#### [ESERCIZI]
A – Ricopia fedelmente il passo dell'ordinanza della Cassazione che comincia con le parole "Agenzia delle Entrate, in" e termina con "12 agosto 2011.".
B – Elenca tutti i magistrati che compongono il collegio indicati nell'ordinanza della Cassazione.
C – Prosegui l'ordinanza della Cassazione a partire dall'ultima frase riportata.

Sentenza Sentenza Cassazione Civile n. 29388 del 13/11/2019

Cassazione civile sez. trib., 13/11/2019, (ud. 28/06/2019, dep. 13/11/2019), n.29388

LA CORTE SUPREMA DI CASSAZIONE

SEZIONE TRIBUTARIA

Composta dagli Ill.mi Sigg.ri Magistrati:

Dott. LOCATELLI Giuseppe – Presidente –

Dott. D’ANGIOLELLA Rosita – Consigliere –

Dott. D’ORAZIO Luigi – rel. Consigliere –

Dott. FRACANZANI Marcello Maria – Consigliere –

Dott. PERINU Renato – Consigliere –

ha pronunciato la seguente:

ORDINANZA

sul ricorso iscritto al n. 15996/2012 R.G. proposto da:

C.P.P. e Z.P., rappresentati e difesi dall’Avv.

Cataldo D’Andria, con domicilio eletto presso il suo studio, in

Roma, Viale Regina Margherita, n. 262-264, giusta procura a margine

del ricorso;

– ricorrenti –

contro

Agenzia delle Entrate, in persona del legale rappresentante pro

tempore, rappresentata e difesa dall’Avvocatura Generale dello Stato

presso i cui uffici è domiciliata in Roma, Via dei Portoghesi n.

12;

– resistente –

avverso la sentenza della Commissione tributaria regionale delle

Marche n. 107/4/2011, depositata il 12 agosto 2011.

Udita la relazione svolta nella Camera di consiglio del 28 giugno

2019 dal Consigliere Luigi D’Orazio.

Fatto

RILEVATO

che:

1. L’Agenzia delle entrate, essendo stato rinvenuto un foglio extracontabile manoscritto, con indicazione di contratti stipulati con vari acquirenti, provvedeva, con accertamento analitico-induttivo, ai sensi del D.P.R. n. 600 del 1973, art. 39, comma 1, lett. d, nei confronti della società C. Costruzioni s.r.l., società esercente attività di costruzione e ristrutturazione di edifici di civile abitazione, per l’anno 1994, per ricavi non contabilizzati a fronte di cessione di porzioni di immobili, con conseguente accertamento anche nei confronti dei soci C.P.P. e sua moglie Z.P., con riferimento agli utili ad essi distribuiti, trattandosi di società a ristretta base partecipativa.

2. La Commissione tributaria provinciale di Macerata accoglieva il ricorso proposto dai soci C.P.P. e Z.P., con sentenza 168/1/99 del 18-6-1999.

3. La Commissione tributaria regionale delle Marche, con sentenza 106/10/2000 dell’11-12-2000, facendo propria la decisione della Commissione tributaria di Macerata 105/01/2000 nei confronti della società, accoglieva parzialmente l’appello proposto dall’ufficio, solo con riferimento alla individuazione di maggiore Irpeg per lire 39.000.000, in relazione a due compromessi sottoscritti attestanti pagamenti di importi non registrati in contabilità.

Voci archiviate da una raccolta
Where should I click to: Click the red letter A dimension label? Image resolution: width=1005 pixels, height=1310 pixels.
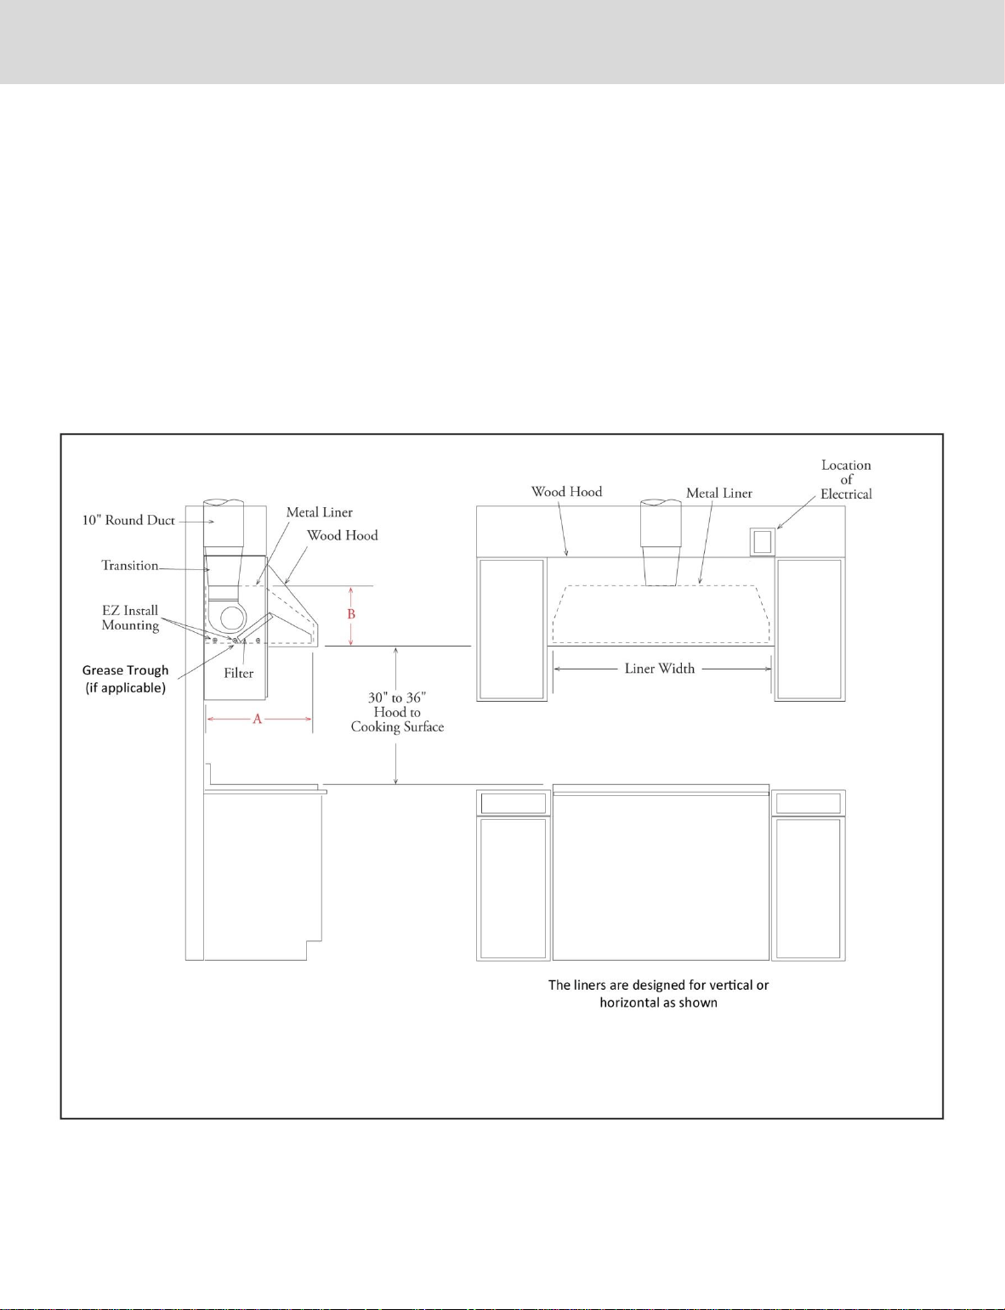pos(257,719)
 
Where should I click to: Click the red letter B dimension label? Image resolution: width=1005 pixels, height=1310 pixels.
pos(351,614)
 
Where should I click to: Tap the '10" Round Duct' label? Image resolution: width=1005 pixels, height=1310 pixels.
pos(128,520)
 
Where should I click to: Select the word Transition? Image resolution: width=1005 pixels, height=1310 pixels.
pos(130,566)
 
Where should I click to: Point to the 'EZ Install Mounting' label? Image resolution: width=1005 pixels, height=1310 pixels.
pos(130,618)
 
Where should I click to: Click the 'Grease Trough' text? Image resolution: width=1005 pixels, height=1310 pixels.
pos(126,670)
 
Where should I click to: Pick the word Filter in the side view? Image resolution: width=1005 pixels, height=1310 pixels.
pos(238,674)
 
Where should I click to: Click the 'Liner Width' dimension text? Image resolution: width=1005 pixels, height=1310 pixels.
pos(659,669)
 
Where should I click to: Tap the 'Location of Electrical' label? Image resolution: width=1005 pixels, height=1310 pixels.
pos(846,480)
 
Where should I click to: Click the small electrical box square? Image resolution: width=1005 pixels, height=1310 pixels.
pos(763,542)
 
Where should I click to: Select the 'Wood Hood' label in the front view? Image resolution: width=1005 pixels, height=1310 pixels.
pos(566,492)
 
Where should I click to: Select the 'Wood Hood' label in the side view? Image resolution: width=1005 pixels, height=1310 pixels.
pos(342,535)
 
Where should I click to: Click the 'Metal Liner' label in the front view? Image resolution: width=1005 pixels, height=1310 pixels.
pos(719,493)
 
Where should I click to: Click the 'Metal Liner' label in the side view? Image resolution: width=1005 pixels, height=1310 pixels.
pos(319,512)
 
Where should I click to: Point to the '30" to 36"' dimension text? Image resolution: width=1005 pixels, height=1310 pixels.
pos(397,698)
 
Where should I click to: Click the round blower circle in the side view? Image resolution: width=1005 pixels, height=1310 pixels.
pos(233,618)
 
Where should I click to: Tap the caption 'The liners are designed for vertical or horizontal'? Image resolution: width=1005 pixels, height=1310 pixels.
pos(658,993)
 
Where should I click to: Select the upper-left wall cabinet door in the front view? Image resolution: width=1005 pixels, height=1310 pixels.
pos(512,630)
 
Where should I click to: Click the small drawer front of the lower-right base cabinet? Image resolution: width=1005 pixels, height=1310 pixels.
pos(809,803)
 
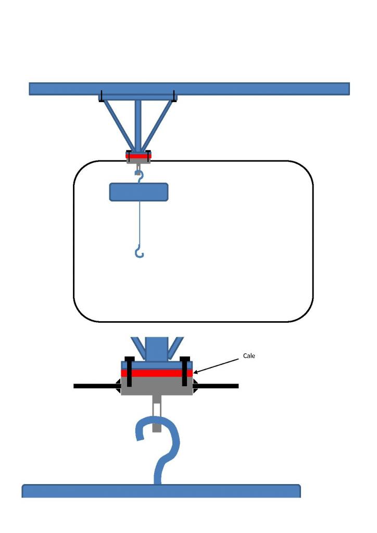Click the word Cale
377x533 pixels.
click(x=249, y=356)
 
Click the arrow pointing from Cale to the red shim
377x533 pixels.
click(x=216, y=366)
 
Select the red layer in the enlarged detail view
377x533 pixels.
click(x=157, y=373)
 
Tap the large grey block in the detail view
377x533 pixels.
click(x=157, y=386)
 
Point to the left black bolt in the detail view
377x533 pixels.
click(x=129, y=371)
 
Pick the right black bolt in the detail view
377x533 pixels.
click(x=184, y=371)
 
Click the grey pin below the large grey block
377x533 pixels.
click(x=157, y=413)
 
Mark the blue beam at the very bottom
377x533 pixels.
click(x=161, y=491)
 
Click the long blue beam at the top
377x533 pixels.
click(x=190, y=88)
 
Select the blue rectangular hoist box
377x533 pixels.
click(x=139, y=192)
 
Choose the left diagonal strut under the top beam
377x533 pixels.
click(x=119, y=125)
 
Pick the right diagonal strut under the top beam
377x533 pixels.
click(x=158, y=125)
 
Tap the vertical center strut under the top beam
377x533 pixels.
click(x=138, y=126)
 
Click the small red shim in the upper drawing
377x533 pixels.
click(x=139, y=156)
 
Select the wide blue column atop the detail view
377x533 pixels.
click(x=157, y=348)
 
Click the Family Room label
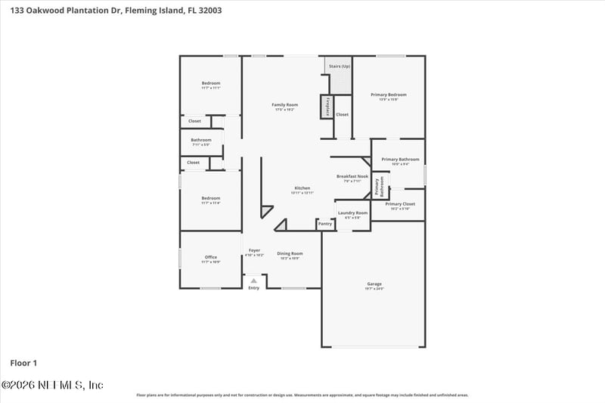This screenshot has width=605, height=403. tap(285, 104)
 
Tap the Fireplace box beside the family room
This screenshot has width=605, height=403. tap(327, 107)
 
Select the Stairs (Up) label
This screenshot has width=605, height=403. tap(340, 67)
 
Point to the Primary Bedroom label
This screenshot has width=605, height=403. tap(388, 95)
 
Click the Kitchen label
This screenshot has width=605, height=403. tap(302, 188)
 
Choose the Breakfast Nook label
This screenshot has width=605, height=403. tap(352, 176)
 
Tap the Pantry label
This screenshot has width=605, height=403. tap(325, 224)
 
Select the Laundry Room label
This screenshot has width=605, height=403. tap(352, 213)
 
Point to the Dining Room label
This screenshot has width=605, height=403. tap(290, 253)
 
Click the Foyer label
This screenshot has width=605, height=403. tap(254, 250)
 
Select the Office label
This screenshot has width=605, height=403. tap(211, 257)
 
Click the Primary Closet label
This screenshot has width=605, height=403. tap(400, 204)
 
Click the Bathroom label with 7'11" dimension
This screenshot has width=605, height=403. tap(201, 140)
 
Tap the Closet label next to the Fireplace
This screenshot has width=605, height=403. tap(343, 114)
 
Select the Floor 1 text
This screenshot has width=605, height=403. tap(24, 363)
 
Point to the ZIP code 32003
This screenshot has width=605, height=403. tap(209, 11)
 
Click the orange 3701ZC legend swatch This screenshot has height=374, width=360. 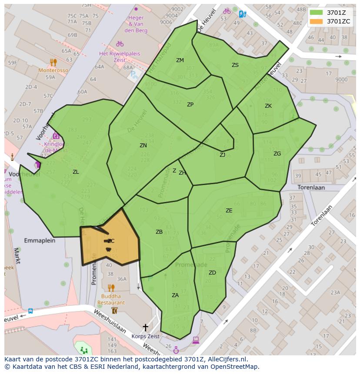click(x=317, y=21)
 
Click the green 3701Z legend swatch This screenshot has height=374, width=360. click(x=317, y=13)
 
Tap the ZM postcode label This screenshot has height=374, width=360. click(x=180, y=60)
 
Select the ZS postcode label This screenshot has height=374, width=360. click(x=235, y=65)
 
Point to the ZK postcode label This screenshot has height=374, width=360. click(x=268, y=106)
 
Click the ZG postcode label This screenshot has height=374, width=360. click(x=277, y=154)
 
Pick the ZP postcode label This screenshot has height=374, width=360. click(x=190, y=105)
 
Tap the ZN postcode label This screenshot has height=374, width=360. click(x=143, y=146)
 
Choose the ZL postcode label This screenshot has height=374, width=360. click(x=76, y=172)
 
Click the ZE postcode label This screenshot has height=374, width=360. click(x=229, y=211)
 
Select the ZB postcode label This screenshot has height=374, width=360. click(x=159, y=232)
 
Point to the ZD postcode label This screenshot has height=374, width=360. click(x=212, y=273)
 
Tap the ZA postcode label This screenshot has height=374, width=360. click(x=175, y=295)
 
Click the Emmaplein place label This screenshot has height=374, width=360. click(x=40, y=240)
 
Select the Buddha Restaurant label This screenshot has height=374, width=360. click(x=111, y=299)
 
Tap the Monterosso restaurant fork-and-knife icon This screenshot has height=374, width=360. click(x=53, y=62)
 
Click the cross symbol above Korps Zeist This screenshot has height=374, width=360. click(x=145, y=327)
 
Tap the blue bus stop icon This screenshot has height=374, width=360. click(x=30, y=311)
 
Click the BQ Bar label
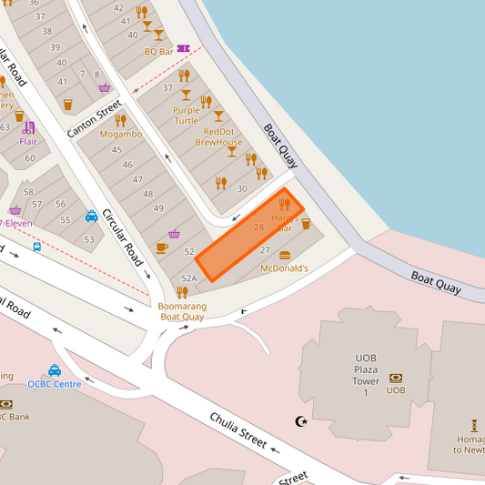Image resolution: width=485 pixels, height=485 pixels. point(158,52)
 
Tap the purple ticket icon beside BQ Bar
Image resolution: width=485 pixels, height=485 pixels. point(184,49)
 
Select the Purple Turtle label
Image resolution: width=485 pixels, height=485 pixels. point(186,116)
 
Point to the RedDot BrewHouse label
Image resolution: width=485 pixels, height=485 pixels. point(218,136)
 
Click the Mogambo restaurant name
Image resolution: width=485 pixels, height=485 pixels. point(120,134)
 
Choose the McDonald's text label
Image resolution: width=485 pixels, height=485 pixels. point(284,268)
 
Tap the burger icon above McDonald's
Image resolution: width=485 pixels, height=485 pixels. point(284,255)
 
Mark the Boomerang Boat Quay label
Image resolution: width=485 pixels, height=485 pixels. point(182,311)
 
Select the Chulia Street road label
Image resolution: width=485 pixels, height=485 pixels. point(237,429)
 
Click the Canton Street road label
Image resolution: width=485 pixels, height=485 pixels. point(95,120)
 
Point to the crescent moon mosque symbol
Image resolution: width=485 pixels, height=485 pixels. point(302,420)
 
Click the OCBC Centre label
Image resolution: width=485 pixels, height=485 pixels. point(54,383)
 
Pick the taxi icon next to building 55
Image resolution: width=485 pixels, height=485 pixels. point(92,217)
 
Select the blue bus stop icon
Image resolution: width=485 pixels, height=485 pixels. point(36,246)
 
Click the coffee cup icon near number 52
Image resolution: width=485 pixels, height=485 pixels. point(162,247)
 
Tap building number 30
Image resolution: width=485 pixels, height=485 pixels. point(241,188)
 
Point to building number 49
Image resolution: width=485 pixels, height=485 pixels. point(158,208)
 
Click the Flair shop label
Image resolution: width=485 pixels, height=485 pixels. point(28,141)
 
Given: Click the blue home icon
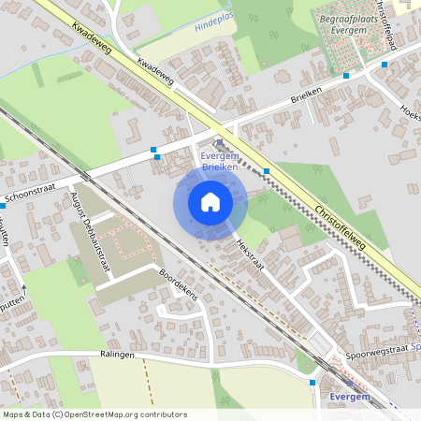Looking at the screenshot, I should [x=210, y=201].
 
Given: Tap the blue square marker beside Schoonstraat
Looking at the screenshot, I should [x=154, y=150].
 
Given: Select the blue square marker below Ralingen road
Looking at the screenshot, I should [x=312, y=382].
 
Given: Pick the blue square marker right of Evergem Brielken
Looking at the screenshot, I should [x=267, y=171].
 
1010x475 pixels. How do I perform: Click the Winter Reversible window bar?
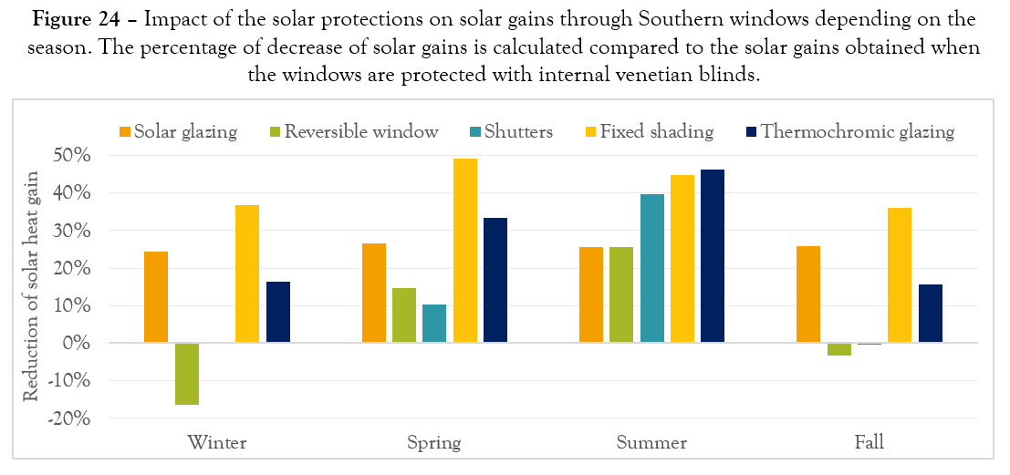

#### [SOLUZIONI PROPOSTE]
A –
Agenzia delle Entrate, in persona del legale rappresentante pro

tempore, rappresentata e difesa dall’Avvocatura Generale dello Stato

presso i cui uffici è domiciliata in Roma, Via dei Portoghesi n.

12;

– resistente –

avverso la sentenza della Commissione tributaria regionale delle

Marche n. 107/4/2011, depositata il 12 agosto 2011.

B – Giuseppe Locatelli, Rosita D’Angiolella, Luigi D’Orazio, Marcello Maria Fracanzani, Renato Perinu

C –
4. La Corte di Cassazione, con sentenza 15171/2006, cassava la sentenza della Commissione regionale 106/2000, in quanto motivata solo per relationem, con rinvio alla CTR delle Marche.

5. La Commissione regionale delle Marche, con sentenza 107/4/11 depositata il 12-8-2011, nel giudizio di rinvio, accoglieva l’appello della Agenzia delle entrate, con riforma della sentenza di prime cure e conferma dell’atto impositivo nei confronti dei due soci. In particolare, secondo il giudice del rinvio dal foglio extracontabile rinvenuto risultavano i nominativi degli acquirenti, con i dati relativi alla identificazione degli immobili ed il relativo prezzo, quindi un indizio grave e preciso ai sensi del D.P.R. n. 600 del 1973, ex art. 39, comma 1, lett. d, avverso il quale i soci non avevano prodotto prove contrarie.

6. Avverso tale sentenza propongono ricorso per cassazione i soci.

7. L’Agenzia delle entrate non ha svolto attività difensiva.

8. Nel frattempo veniva pronunciata dalla Corte di Cassazione, prima la sentenza 25102/2008, per l’anno 1994, con accoglimento del ricorso per cassazione proposto dalla Agenzia delle entrate nei confronti della società, avverso la sentenza 30/2002 del 23-4-2002 della CTR delle Marche, e successivamente, sentenza n. 9442/2017, sempre per l’anno 1994, in relazione alla società, con cui veniva dichiarato inammissibile il ricorso per cassazione proposto dalla società avverso la sentenza 109/2011, depositata il 12-8-2011 della CTR Marche, sicchè l’accertamento nei confronti della società diveniva definitivo.

9. La Procura Generale depositava conclusioni scritte ai sensi dell’art. 380 bis 1 c.p.c. chiedendo (Ndr: Testo originale non comprensibile) cosa ha chiesto.

Diritto

CONSIDERATO

che:

1. Va, preliminarmente, respinta la richiesta di rinvio della trattazione della controversia, presentata dai contribuenti, per la riapertura dei termini di cui al D.L. n. 119 del 2018, art. 3, da parte del D.L. n. 34 del 2019.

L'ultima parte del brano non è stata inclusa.